Depuis 1999, nous avons développé et adapté MOTHIV dans plusieurs sites hospitaliers en France et à l’étranger. Nous l’avons aussi adapté à différents moments thérapeutiques6 au cours desquels nous avons retrouvé des équivalents des différentes étapes, décrites par Prochaska et Di Clemente7, qui mènent au changement. Dans le cas de la préparation au traitement, il s’agit de soutenir la personne dans l’initialisation d’une primo-observance. Dans la cas de rupture totale d’observance, il s’agit d’accompagner la personne en prenant en compte sa situation face au traitement (refus de traitement, perte de confiance en son auto-efficacité…).

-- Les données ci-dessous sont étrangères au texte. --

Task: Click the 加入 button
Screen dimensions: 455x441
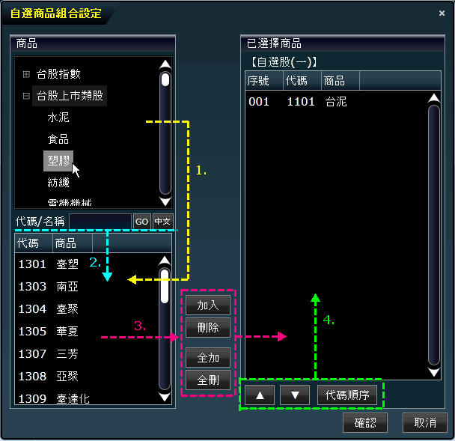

Enfin, depuis trois ans, nous développons une approche motivationnelle dans le domaine des maladies chroniques comme la sclérose en plaques, le cancer, la maladie de Crohn, l’insuffisance rénale chronique sévère. Dans la sclérose en plaques8, par exemple, le programme a pour objectif d’aider des personnes à se préparer à leur premier traitement de fond, sachant qu’elles peuvent choisir parmi les traitements existants celui qui leur convient le mieux. Ce programme est développé dans le cadre d’ateliers thérapeutique (2 x 2 jours) réunissant huit personnes atteintes de SEP et leur entourage proche.

Catherine Tourette-Turgis est Maître de Conférences au département des sciences de l’éducation, Université de Rouen, Laboratoire de recherche CIVIIC. Lennize Pereira-Paulo est responsable du département d’éducation thérapeutique de l’organisme Comment Dire, Paris.